- [Your assignment] Quote the part of the dataset diversity text that opens with the words containing "Dataset diversity is" and closes with "myriad nuanced tasks.".

Top of Excerpt to read

Dataset diversity is especially important for LLMs. That’s because diversity improves the cross-domain knowledge of the model, as well as its downstream generalization capability. Training on diverse examples effectively broadens the ability of your LLM to perform well on myriad nuanced tasks.
A typical training dataset is comprised of textual data from diverse sources, such as crawled public data, online publication or book repositories, code data from GitHub, Wikipedia, news, social media conversations, etc.
For example, consider The Pile. The Pile is a popular text corpus created by EleutherAI for large-scale language modeling. It contains data from 22 data sources, coarsely broken down into five broad categories:
Note that The Pile dataset is one of the very few large-scale text datasets that is free for the public. For most of the existing models like GPT-3, PaLM, and Galactica, their training and evaluation datasets are not publicly available. Given the large-scale effort it takes to compile and pre-process these datasets for LLM training, most companies have kept them in-house to maintain a competitive advantage. That makes datasets like The Pile and a few datasets from AllenAI extremely valuable for public large-scale NLP research purposes.

Bottom of Excerpt to read
Top of Information given

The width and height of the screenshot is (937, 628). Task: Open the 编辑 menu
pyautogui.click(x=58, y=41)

Bottom of Information given
Top of Information given

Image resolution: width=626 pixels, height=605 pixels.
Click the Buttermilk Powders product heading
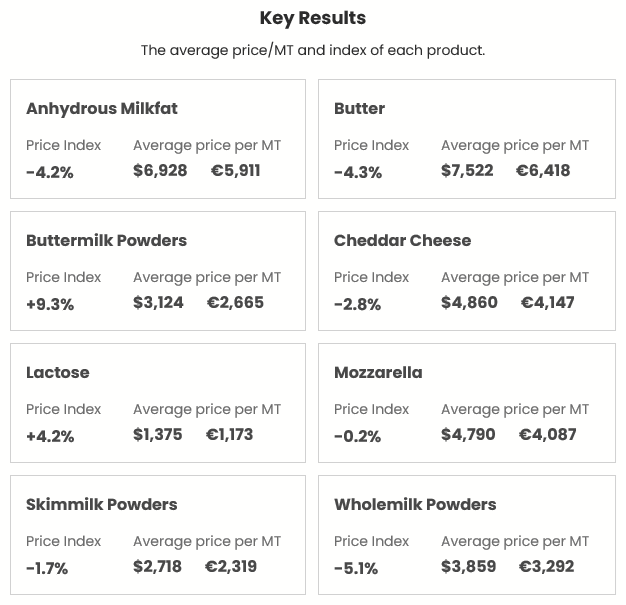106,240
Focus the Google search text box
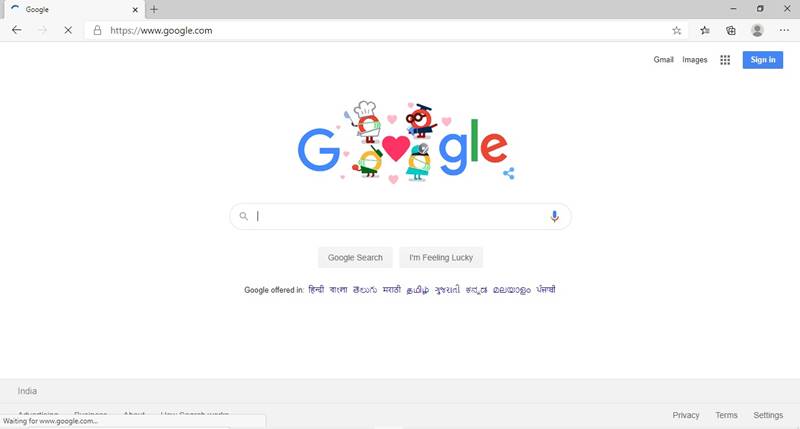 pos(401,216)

Bottom of Information given
Top of Information given

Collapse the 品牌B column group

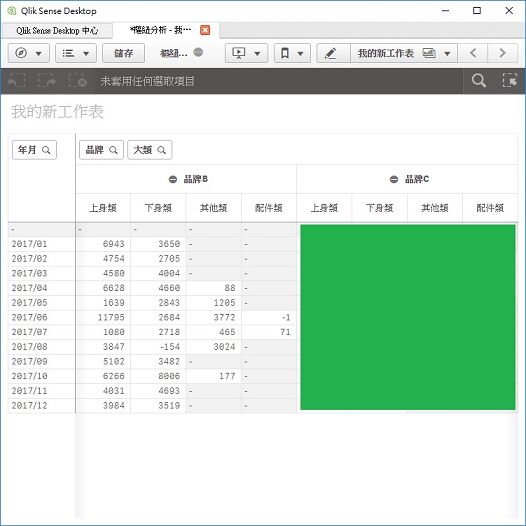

Bottom of Information given

- [Reply to the task]
Dataset diversity is especially important for LLMs. That’s because diversity improves the cross-domain knowledge of the model, as well as its downstream generalization capability. Training on diverse examples effectively broadens the ability of your LLM to perform well on myriad nuanced tasks.